🤖 AI Summary
To address the challenge of robust visual localization for event cameras under high-speed motion and extreme lighting conditions—where prior LiDAR maps often fail—we propose a tightly coupled event–LiDAR framework for six-degree-of-freedom pose estimation. Our method integrates LiDAR point cloud projection, optical flow alignment, PnP-based pose solving, and joint optimization of event representation within an end-to-end trainable architecture. Key contributions include: (1) a novel frame-based event representation that enhances structural clarity and spatiotemporal consistency; (2) an auxiliary-variable regularization module with bias correction to mitigate the adverse impact of ground-truth pose noise on self-supervised training; and (3) a unified optimization pipeline that jointly refines event representations and pose estimates. Extensive experiments on multiple public benchmarks demonstrate significant improvements over state-of-the-art methods. The source code and pre-trained models are publicly available.
📝 Abstract
Event cameras are bio-inspired sensors with some notable features, including high dynamic range and low latency, which makes them exceptionally suitable for perception in challenging scenarios such as high-speed motion and extreme lighting conditions.

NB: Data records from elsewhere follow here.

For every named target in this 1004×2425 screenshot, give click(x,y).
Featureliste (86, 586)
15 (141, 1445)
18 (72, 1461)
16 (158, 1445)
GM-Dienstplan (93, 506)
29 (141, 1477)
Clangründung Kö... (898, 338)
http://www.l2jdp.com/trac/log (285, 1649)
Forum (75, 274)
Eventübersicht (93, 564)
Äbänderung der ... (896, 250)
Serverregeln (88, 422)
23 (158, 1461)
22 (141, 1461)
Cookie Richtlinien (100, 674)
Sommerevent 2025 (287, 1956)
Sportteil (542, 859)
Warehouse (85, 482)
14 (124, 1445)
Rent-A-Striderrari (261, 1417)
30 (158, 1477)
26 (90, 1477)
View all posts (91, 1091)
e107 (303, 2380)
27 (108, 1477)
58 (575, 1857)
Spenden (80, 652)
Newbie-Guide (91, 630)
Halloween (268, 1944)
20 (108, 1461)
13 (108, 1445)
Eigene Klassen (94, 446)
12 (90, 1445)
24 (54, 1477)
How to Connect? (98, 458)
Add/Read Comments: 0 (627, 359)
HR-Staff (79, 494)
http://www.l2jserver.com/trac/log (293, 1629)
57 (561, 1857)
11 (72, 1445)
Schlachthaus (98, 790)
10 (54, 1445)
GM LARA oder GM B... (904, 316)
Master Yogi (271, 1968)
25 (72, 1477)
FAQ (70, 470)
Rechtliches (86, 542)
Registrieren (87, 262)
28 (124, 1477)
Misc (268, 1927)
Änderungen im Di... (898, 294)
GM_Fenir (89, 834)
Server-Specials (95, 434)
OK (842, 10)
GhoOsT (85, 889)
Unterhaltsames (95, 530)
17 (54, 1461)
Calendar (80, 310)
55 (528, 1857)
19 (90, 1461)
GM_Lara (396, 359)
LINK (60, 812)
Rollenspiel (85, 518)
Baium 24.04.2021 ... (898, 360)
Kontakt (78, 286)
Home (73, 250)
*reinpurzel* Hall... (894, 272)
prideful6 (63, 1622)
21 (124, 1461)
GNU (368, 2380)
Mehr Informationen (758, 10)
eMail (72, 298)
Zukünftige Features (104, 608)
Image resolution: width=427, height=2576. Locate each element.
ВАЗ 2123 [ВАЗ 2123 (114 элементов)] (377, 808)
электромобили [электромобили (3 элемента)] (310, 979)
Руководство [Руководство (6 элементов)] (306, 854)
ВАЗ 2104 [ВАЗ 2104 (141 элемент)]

In this paper, we explore their potential for localization within pre-existing LiDAR maps, a critical task for applications that require precise navigation and mobile manipulation. Our framework follows a paradigm based on the refinement of an initial pose. Specifically, we first project LiDAR points into 2D space based on a rough initial pose to obtain depth maps, and then employ an optical flow estimation network to align events with LiDAR points in 2D space, followed by camera pose estimation using a PnP solver. To enhance geometric consistency between these two inherently different modalities, we develop a novel frame-based event representation that improves structural clarity. Additionally, given the varying degrees of bias observed in the ground truth poses, we design a module that predicts an auxiliary variable as a regularization term to mitigate the impact of this bias on network convergence. Experimental results on several public datasets demonstrate the effectiveness of our proposed method. To facilitate future research, both the code and the pre-trained models are made available online.